Start of DATASET RECORDS

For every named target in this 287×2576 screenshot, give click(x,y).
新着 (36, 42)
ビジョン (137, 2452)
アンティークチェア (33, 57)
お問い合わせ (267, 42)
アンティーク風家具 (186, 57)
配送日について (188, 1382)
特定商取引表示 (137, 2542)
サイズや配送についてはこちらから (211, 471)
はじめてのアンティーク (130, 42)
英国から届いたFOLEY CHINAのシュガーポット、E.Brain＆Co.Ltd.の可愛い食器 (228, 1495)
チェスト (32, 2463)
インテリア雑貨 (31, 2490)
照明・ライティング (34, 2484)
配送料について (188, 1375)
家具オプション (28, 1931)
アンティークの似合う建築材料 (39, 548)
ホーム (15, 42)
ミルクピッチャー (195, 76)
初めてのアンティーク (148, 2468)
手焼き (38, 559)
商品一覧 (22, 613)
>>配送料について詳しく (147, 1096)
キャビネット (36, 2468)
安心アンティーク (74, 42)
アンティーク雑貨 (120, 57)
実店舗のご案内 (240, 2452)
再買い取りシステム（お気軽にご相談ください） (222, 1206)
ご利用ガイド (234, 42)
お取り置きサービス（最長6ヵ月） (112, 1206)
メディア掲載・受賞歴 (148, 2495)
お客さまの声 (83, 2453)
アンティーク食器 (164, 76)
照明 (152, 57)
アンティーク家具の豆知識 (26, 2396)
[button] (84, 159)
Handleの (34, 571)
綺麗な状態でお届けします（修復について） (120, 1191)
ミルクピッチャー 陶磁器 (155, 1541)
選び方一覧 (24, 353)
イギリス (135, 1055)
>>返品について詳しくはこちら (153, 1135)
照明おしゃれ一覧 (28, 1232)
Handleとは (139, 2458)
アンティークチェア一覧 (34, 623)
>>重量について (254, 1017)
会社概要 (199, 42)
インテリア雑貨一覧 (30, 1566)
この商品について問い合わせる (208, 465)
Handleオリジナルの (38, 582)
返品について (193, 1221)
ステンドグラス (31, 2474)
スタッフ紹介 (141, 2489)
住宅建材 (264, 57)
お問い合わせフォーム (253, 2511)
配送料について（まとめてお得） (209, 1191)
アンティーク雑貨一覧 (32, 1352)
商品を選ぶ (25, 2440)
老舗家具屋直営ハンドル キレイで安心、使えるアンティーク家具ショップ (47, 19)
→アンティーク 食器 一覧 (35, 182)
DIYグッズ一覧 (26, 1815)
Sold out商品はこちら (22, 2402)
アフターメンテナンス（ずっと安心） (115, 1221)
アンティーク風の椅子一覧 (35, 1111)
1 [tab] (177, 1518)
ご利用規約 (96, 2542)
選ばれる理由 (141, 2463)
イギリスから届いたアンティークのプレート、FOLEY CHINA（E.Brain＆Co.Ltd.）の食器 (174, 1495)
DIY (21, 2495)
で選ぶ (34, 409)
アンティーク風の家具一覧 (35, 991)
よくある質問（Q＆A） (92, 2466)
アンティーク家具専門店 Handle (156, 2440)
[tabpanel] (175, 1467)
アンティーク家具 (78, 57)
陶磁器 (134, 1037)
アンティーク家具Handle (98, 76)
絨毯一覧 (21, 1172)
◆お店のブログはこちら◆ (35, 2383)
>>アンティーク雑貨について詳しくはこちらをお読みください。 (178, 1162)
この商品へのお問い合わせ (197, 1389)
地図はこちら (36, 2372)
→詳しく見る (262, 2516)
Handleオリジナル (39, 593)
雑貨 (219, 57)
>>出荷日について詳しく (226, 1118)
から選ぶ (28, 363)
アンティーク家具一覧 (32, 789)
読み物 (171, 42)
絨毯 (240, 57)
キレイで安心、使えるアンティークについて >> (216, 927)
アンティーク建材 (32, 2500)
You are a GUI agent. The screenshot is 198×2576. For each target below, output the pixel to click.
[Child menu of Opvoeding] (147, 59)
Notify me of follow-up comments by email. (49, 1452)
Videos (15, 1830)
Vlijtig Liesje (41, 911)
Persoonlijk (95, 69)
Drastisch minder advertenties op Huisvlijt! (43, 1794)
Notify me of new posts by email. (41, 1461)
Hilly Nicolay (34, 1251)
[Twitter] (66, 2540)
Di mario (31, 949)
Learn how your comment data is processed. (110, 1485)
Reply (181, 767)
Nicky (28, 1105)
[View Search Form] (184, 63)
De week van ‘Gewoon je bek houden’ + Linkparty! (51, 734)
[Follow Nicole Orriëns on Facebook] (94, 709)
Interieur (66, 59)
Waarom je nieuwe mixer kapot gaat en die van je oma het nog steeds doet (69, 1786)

End of DATASET RECORDS

The lines to retype run from the start of the entries through the line containing "お取り置きサービス（最長6ヵ月） (112, 1206)"; reproduce them exactly and add nothing.

**TASK ANSWER:**
For every named target in this 287×2576 screenshot, give click(x,y).
新着 (36, 42)
ビジョン (137, 2452)
アンティークチェア (33, 57)
お問い合わせ (267, 42)
アンティーク風家具 (186, 57)
配送日について (188, 1382)
特定商取引表示 (137, 2542)
サイズや配送についてはこちらから (211, 471)
はじめてのアンティーク (130, 42)
英国から届いたFOLEY CHINAのシュガーポット、E.Brain＆Co.Ltd.の可愛い食器 (228, 1495)
チェスト (32, 2463)
インテリア雑貨 (31, 2490)
照明・ライティング (34, 2484)
配送料について (188, 1375)
家具オプション (28, 1931)
アンティークの似合う建築材料 (39, 548)
ホーム (15, 42)
ミルクピッチャー (195, 76)
初めてのアンティーク (148, 2468)
手焼き (38, 559)
商品一覧 (22, 613)
>>配送料について詳しく (147, 1096)
キャビネット (36, 2468)
安心アンティーク (74, 42)
アンティーク雑貨 (120, 57)
実店舗のご案内 (240, 2452)
再買い取りシステム（お気軽にご相談ください） (222, 1206)
ご利用ガイド (234, 42)
お取り置きサービス（最長6ヵ月） (112, 1206)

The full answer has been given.